L’aspetto più interessante di questo numero è quello visivo. Vaughan e Martin mettono in scena un mondo alieno, nel senso più radicale e immaginifico del termine. Pescano così a piene mani da numerosi riferimenti culturali, tra cui: il già citato Lovecraft; i marziani de La Guerra dei Mondi di H.G. Wells, ripreso da Vaughan anche in Paper Girls; le sezioni ‘spaziali’ del Miracleman di Alan Moore; la psichedelìa fantascientifica di Philippe Druillet. A queste suggestioni iconografiche contribuiscono i colori della sempre ottima Muntsa Vicente, in grado di restituire un look retro-lisergico alle matite digitali di Martin.
Se il primo capitolo di Barrier rappresentava la tesi – la migrazione come questione attuale –, questo secondo ne costituisce l’antitesi. In altre parole, lo sconfinamento nel fantastico, come costruzione di un impianto analogico.
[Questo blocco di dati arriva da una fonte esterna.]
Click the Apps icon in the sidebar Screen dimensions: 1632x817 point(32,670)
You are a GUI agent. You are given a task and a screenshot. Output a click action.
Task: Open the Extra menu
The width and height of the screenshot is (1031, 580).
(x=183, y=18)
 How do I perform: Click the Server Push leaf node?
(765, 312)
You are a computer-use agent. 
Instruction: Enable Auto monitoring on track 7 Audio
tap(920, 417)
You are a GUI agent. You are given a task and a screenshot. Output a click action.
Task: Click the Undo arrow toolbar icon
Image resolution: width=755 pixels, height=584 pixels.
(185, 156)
È tutto quindi nelle mani degli autori, che possono raccogliere questi spunti e costruire una sintesi efficace. Il materiale di partenza è buono, e il talento non manca. I recenti sviluppi storici possono dare inoltre ulteriori stimoli ai nostri, per traghettare Barrier in un 2017 in cui, ça va sans dire, si parlerà ancora molto di confini, migranti, deportazioni.
Osservazioni sparse:
– Come tutti i prodotti Panel Syndicate, i file possono essere scaricati con un’offerta libera. Potete quindi mettere zero soldi e scaricare impunemente il fumetto.
– La contaminazione storia-fantastico diventa più rilevante se consideriamo come il confine tra Mexico e Estados Unidos sia tristemente noto per la scomparsa dei migranti. Una vera e propria emergenza umanitaria, che ha riarticolato il concetto di ‘desaparecidos’ nell’epoca della sua riproducibilità tecnica.
– Ritorna, nuova e migliorata, la giustapposizione tra inglese e spagnolo, in quello che è a conti fatti un fumetto bilingue. Un’altra delle marche stilistiche dello sceneggiatore.